### RECORDS TO PROCESS
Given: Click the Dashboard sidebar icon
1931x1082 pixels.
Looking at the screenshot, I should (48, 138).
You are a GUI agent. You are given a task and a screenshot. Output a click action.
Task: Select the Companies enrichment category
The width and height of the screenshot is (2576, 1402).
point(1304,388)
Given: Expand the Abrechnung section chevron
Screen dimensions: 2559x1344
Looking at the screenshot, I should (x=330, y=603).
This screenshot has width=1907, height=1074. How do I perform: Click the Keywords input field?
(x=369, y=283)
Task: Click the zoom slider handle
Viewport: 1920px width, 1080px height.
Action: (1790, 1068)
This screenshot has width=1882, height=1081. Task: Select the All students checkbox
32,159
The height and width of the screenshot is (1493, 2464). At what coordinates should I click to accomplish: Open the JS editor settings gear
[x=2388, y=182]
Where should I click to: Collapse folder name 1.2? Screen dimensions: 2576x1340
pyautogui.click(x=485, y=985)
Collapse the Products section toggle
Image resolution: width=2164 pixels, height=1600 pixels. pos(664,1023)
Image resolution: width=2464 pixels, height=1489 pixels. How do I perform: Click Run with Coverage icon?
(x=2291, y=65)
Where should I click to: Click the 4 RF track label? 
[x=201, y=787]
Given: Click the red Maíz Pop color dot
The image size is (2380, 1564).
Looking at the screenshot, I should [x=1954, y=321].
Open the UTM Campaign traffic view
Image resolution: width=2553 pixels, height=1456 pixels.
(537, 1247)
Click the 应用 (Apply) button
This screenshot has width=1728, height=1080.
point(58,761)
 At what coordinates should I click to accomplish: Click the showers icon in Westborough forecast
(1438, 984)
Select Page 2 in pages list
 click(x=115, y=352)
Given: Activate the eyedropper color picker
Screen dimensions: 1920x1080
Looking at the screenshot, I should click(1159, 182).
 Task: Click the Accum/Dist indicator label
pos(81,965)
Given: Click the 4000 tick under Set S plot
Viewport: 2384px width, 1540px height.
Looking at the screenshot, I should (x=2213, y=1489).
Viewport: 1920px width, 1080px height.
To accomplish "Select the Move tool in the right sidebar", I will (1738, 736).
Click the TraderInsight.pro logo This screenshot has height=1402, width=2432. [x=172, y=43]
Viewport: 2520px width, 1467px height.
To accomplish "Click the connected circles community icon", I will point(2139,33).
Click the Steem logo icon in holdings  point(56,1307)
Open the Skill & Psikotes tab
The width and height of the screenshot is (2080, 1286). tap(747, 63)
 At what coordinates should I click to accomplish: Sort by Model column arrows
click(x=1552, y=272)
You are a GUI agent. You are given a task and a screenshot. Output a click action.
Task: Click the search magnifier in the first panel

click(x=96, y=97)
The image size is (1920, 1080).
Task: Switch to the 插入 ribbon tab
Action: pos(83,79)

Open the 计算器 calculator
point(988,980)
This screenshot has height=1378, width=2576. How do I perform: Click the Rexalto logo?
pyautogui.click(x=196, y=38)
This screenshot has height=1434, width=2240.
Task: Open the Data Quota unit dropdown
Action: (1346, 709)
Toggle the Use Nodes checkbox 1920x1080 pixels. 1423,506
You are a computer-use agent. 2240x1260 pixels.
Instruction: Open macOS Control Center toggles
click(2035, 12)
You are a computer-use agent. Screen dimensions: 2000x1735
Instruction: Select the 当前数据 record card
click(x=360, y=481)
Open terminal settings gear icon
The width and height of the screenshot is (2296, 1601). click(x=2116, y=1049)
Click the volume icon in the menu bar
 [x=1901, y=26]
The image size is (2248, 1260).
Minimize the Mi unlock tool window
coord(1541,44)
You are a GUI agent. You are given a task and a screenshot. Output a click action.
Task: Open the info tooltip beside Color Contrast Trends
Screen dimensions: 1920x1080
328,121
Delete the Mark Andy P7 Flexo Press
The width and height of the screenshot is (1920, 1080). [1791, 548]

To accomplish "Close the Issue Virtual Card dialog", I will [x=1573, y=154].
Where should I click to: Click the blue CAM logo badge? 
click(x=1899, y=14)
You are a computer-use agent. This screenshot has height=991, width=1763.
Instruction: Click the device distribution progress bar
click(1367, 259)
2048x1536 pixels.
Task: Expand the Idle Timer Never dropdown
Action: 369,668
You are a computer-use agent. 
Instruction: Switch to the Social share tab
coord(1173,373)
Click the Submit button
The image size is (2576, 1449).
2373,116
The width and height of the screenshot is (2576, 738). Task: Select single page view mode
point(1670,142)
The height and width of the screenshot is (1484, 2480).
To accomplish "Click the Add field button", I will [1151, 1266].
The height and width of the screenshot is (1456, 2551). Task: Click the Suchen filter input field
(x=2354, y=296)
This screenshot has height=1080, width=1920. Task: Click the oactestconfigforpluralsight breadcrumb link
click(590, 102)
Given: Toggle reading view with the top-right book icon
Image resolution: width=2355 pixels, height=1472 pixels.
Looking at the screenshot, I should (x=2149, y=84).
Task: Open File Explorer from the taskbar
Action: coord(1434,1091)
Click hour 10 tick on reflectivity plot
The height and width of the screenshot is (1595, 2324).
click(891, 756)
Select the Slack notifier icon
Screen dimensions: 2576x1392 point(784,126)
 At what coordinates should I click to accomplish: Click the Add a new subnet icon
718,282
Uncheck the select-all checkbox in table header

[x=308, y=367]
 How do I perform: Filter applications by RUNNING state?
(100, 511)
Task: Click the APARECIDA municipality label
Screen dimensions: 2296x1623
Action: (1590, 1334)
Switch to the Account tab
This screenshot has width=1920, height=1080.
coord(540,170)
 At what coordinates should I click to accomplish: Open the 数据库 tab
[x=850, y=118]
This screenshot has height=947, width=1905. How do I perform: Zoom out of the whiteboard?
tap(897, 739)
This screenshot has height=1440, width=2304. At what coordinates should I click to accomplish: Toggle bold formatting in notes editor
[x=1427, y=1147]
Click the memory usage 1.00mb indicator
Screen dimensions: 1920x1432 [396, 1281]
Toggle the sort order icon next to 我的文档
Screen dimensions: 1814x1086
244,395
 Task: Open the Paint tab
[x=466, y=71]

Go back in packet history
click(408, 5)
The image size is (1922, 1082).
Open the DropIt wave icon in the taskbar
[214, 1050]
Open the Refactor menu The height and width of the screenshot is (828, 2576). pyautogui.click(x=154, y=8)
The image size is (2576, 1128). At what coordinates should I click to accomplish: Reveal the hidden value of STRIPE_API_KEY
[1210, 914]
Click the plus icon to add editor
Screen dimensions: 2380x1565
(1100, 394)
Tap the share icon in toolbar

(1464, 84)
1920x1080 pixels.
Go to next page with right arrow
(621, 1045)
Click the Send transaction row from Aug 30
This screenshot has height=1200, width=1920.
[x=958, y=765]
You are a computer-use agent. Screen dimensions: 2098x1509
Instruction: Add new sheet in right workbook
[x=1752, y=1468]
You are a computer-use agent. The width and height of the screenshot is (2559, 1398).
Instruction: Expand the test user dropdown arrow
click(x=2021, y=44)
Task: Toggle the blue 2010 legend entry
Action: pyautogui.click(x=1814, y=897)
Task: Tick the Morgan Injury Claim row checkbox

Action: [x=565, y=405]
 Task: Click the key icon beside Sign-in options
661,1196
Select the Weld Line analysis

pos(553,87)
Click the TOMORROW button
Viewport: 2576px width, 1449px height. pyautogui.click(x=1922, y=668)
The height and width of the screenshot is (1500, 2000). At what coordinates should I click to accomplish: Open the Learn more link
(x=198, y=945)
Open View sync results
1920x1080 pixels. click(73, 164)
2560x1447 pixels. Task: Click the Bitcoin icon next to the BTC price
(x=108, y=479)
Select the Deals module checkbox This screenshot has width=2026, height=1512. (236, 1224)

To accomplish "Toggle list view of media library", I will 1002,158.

### AIM OF THE EXERCISE
Repeat the material word for word, leaving out no line.

### SOLUTION TO THE PROBLEM
Given: Click the Dashboard sidebar icon
1931x1082 pixels.
Looking at the screenshot, I should (48, 138).
You are a GUI agent. You are given a task and a screenshot. Output a click action.
Task: Select the Companies enrichment category
The width and height of the screenshot is (2576, 1402).
point(1304,388)
Given: Expand the Abrechnung section chevron
Screen dimensions: 2559x1344
Looking at the screenshot, I should (x=330, y=603).
This screenshot has width=1907, height=1074. How do I perform: Click the Keywords input field?
(x=369, y=283)
Task: Click the zoom slider handle
Viewport: 1920px width, 1080px height.
Action: (1790, 1068)
This screenshot has width=1882, height=1081. Task: Select the All students checkbox
32,159
The height and width of the screenshot is (1493, 2464). At what coordinates should I click to accomplish: Open the JS editor settings gear
[x=2388, y=182]
Where should I click to: Collapse folder name 1.2? Screen dimensions: 2576x1340
pyautogui.click(x=485, y=985)
Collapse the Products section toggle
Image resolution: width=2164 pixels, height=1600 pixels. pos(664,1023)
Image resolution: width=2464 pixels, height=1489 pixels. How do I perform: Click Run with Coverage icon?
(x=2291, y=65)
Where should I click to: Click the 4 RF track label? 
[x=201, y=787]
Given: Click the red Maíz Pop color dot
The image size is (2380, 1564).
Looking at the screenshot, I should [x=1954, y=321].
Open the UTM Campaign traffic view
Image resolution: width=2553 pixels, height=1456 pixels.
(537, 1247)
Click the 应用 (Apply) button
This screenshot has width=1728, height=1080.
point(58,761)
 At what coordinates should I click to accomplish: Click the showers icon in Westborough forecast
(1438, 984)
Select Page 2 in pages list
 click(x=115, y=352)
Given: Activate the eyedropper color picker
Screen dimensions: 1920x1080
Looking at the screenshot, I should click(1159, 182).
 Task: Click the Accum/Dist indicator label
pos(81,965)
Given: Click the 4000 tick under Set S plot
Viewport: 2384px width, 1540px height.
Looking at the screenshot, I should (x=2213, y=1489).
Viewport: 1920px width, 1080px height.
To accomplish "Select the Move tool in the right sidebar", I will (1738, 736).
Click the TraderInsight.pro logo This screenshot has height=1402, width=2432. [x=172, y=43]
Viewport: 2520px width, 1467px height.
To accomplish "Click the connected circles community icon", I will point(2139,33).
Click the Steem logo icon in holdings  point(56,1307)
Open the Skill & Psikotes tab
The width and height of the screenshot is (2080, 1286). tap(747, 63)
 At what coordinates should I click to accomplish: Sort by Model column arrows
click(x=1552, y=272)
You are a GUI agent. You are given a task and a screenshot. Output a click action.
Task: Click the search magnifier in the first panel

click(x=96, y=97)
The image size is (1920, 1080).
Task: Switch to the 插入 ribbon tab
Action: pos(83,79)

Open the 计算器 calculator
point(988,980)
This screenshot has height=1378, width=2576. How do I perform: Click the Rexalto logo?
pyautogui.click(x=196, y=38)
This screenshot has height=1434, width=2240.
Task: Open the Data Quota unit dropdown
Action: (1346, 709)
Toggle the Use Nodes checkbox 1920x1080 pixels. 1423,506
You are a computer-use agent. 2240x1260 pixels.
Instruction: Open macOS Control Center toggles
click(2035, 12)
You are a computer-use agent. Screen dimensions: 2000x1735
Instruction: Select the 当前数据 record card
click(x=360, y=481)
Open terminal settings gear icon
The width and height of the screenshot is (2296, 1601). click(x=2116, y=1049)
Click the volume icon in the menu bar
 [x=1901, y=26]
The image size is (2248, 1260).
Minimize the Mi unlock tool window
coord(1541,44)
You are a GUI agent. You are given a task and a screenshot. Output a click action.
Task: Open the info tooltip beside Color Contrast Trends
Screen dimensions: 1920x1080
328,121
Delete the Mark Andy P7 Flexo Press
The width and height of the screenshot is (1920, 1080). [1791, 548]

To accomplish "Close the Issue Virtual Card dialog", I will [x=1573, y=154].
Where should I click to: Click the blue CAM logo badge? 
click(x=1899, y=14)
You are a computer-use agent. This screenshot has height=991, width=1763.
Instruction: Click the device distribution progress bar
click(1367, 259)
2048x1536 pixels.
Task: Expand the Idle Timer Never dropdown
Action: 369,668
You are a computer-use agent. 
Instruction: Switch to the Social share tab
coord(1173,373)
Click the Submit button
The image size is (2576, 1449).
2373,116
The width and height of the screenshot is (2576, 738). Task: Select single page view mode
point(1670,142)
The height and width of the screenshot is (1484, 2480).
To accomplish "Click the Add field button", I will [1151, 1266].
The height and width of the screenshot is (1456, 2551). Task: Click the Suchen filter input field
(x=2354, y=296)
This screenshot has height=1080, width=1920. Task: Click the oactestconfigforpluralsight breadcrumb link
click(590, 102)
Given: Toggle reading view with the top-right book icon
Image resolution: width=2355 pixels, height=1472 pixels.
Looking at the screenshot, I should (x=2149, y=84).
Task: Open File Explorer from the taskbar
Action: coord(1434,1091)
Click hour 10 tick on reflectivity plot
The height and width of the screenshot is (1595, 2324).
click(891, 756)
Select the Slack notifier icon
Screen dimensions: 2576x1392 point(784,126)
 At what coordinates should I click to accomplish: Click the Add a new subnet icon
718,282
Uncheck the select-all checkbox in table header

[x=308, y=367]
 How do I perform: Filter applications by RUNNING state?
(100, 511)
Task: Click the APARECIDA municipality label
Screen dimensions: 2296x1623
Action: (1590, 1334)
Switch to the Account tab
This screenshot has width=1920, height=1080.
coord(540,170)
 At what coordinates should I click to accomplish: Open the 数据库 tab
[x=850, y=118]
This screenshot has height=947, width=1905. How do I perform: Zoom out of the whiteboard?
tap(897, 739)
This screenshot has height=1440, width=2304. At what coordinates should I click to accomplish: Toggle bold formatting in notes editor
[x=1427, y=1147]
Click the memory usage 1.00mb indicator
Screen dimensions: 1920x1432 [396, 1281]
Toggle the sort order icon next to 我的文档
Screen dimensions: 1814x1086
244,395
 Task: Open the Paint tab
[x=466, y=71]

Go back in packet history
click(408, 5)
The image size is (1922, 1082).
Open the DropIt wave icon in the taskbar
[214, 1050]
Open the Refactor menu The height and width of the screenshot is (828, 2576). pyautogui.click(x=154, y=8)
The image size is (2576, 1128). At what coordinates should I click to accomplish: Reveal the hidden value of STRIPE_API_KEY
[1210, 914]
Click the plus icon to add editor
Screen dimensions: 2380x1565
(1100, 394)
Tap the share icon in toolbar

(1464, 84)
1920x1080 pixels.
Go to next page with right arrow
(621, 1045)
Click the Send transaction row from Aug 30
This screenshot has height=1200, width=1920.
[x=958, y=765]
You are a computer-use agent. Screen dimensions: 2098x1509
Instruction: Add new sheet in right workbook
[x=1752, y=1468]
You are a computer-use agent. The width and height of the screenshot is (2559, 1398).
Instruction: Expand the test user dropdown arrow
click(x=2021, y=44)
Task: Toggle the blue 2010 legend entry
Action: pyautogui.click(x=1814, y=897)
Task: Tick the Morgan Injury Claim row checkbox

Action: [x=565, y=405]
 Task: Click the key icon beside Sign-in options
661,1196
Select the Weld Line analysis

pos(553,87)
Click the TOMORROW button
Viewport: 2576px width, 1449px height. pyautogui.click(x=1922, y=668)
The height and width of the screenshot is (1500, 2000). At what coordinates should I click to accomplish: Open the Learn more link
(x=198, y=945)
Open View sync results
1920x1080 pixels. click(73, 164)
2560x1447 pixels. Task: Click the Bitcoin icon next to the BTC price
(x=108, y=479)
Select the Deals module checkbox This screenshot has width=2026, height=1512. (236, 1224)

To accomplish "Toggle list view of media library", I will 1002,158.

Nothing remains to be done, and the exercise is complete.